Jeremy was in the media yesterday reporting that the Vimy Foundation poll shows Canadians, more than citizens of other countries, believe too little is done to commemorate the centenary of the First World War. He argued this means we need to do more. But the poll result could well mean that Canadians take the anniversary more seriously than people elsewhere. That is, that the commemorative enterprise has been succeeding.

In that vein, another statistic produced by the survey is striking:
Canadians are the most likely to have attended a war remembrance ceremony in the past 12 months.... 
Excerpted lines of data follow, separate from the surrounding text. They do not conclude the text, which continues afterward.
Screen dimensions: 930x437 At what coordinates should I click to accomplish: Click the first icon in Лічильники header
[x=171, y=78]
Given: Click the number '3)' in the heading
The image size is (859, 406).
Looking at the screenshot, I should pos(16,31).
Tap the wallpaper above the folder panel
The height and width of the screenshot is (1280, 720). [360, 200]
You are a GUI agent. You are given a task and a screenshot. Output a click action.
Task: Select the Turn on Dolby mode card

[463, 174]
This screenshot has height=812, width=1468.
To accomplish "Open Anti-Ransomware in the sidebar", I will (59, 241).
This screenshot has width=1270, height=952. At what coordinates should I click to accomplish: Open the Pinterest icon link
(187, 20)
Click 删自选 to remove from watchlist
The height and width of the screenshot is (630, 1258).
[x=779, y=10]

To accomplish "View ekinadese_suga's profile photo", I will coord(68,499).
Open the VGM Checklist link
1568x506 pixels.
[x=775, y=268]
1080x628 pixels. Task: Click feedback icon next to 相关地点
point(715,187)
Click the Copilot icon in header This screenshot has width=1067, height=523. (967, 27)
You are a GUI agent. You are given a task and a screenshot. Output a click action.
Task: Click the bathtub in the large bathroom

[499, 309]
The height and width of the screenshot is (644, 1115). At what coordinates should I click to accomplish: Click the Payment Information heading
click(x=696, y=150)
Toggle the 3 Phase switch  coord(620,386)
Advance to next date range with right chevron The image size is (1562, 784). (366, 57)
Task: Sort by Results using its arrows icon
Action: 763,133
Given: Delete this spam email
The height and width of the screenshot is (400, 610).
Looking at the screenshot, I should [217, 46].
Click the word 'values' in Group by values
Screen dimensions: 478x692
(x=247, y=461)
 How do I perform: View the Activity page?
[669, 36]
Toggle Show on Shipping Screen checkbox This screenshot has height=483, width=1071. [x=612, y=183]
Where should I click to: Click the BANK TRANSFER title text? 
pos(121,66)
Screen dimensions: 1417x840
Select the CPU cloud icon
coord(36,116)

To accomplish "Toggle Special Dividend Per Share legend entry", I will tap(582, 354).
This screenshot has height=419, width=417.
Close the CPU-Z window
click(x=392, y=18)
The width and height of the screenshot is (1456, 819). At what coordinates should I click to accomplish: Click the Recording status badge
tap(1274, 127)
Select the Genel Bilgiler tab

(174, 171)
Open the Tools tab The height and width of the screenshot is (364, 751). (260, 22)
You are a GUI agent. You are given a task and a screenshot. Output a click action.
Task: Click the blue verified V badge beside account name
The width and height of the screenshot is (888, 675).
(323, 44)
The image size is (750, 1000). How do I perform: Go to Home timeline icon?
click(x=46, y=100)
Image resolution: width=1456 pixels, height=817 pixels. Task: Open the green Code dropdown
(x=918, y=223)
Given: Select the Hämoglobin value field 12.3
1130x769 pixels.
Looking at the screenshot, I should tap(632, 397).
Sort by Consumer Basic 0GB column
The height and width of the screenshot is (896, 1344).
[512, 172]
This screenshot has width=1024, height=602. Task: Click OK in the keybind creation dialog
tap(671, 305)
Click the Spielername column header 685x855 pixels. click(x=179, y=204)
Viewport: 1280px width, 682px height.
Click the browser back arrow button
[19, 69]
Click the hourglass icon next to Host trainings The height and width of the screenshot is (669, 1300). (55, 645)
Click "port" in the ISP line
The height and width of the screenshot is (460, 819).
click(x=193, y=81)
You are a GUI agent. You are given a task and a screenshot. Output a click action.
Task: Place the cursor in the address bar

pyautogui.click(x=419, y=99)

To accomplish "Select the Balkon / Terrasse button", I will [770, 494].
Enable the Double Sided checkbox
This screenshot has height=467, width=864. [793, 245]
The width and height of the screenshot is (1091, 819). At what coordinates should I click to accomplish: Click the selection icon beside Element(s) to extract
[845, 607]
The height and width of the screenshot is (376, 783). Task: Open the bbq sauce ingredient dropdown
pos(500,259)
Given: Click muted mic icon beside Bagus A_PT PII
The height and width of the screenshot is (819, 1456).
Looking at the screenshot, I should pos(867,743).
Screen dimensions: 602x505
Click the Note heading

Fully one quarter (25%) of Canadians say they’ve attended a war remembrance ceremony in the past 12 months, while fewer residents of Great Britain (18%), the US (16%), Belgium (14%), France (11%) and Germany (4%) say the same.
Remembrance Day is also producing a flurry of  declarations that Canada "became a nation" at Vimy. I have a column forthcoming in Canada's History's first issue of 2017 that touches on that:
It will often be said this year that that Canada “became a nation” at Vimy Ridge. But victory at Vimy only happened because in 1917 Canada was already a nation, one that could raise, equip, and send overseas a fighting force with the leadership and esprit de corps of a national army capable of fighting the Vimy battle.
Whether we should have, that's another question.

Update, November 14:  Friday I was doing an oral history interview with an elderly informant. It was not on anything to do with military history, but I knew he was a veteran, and I had inadvertently proposed Remembrance Day for our conversation, so I asked if I was interrupting a special day. He said it was special, but not for that reason.  On November 10/11, 1944 (not quite 21), he said, he piloted his thirty-third Bomber Command mission, to Berlin. "It turned out to be my last mission, the worst one, the one I still have those, what-do-you-call them, PTSD issues about."  And then he changed the subject.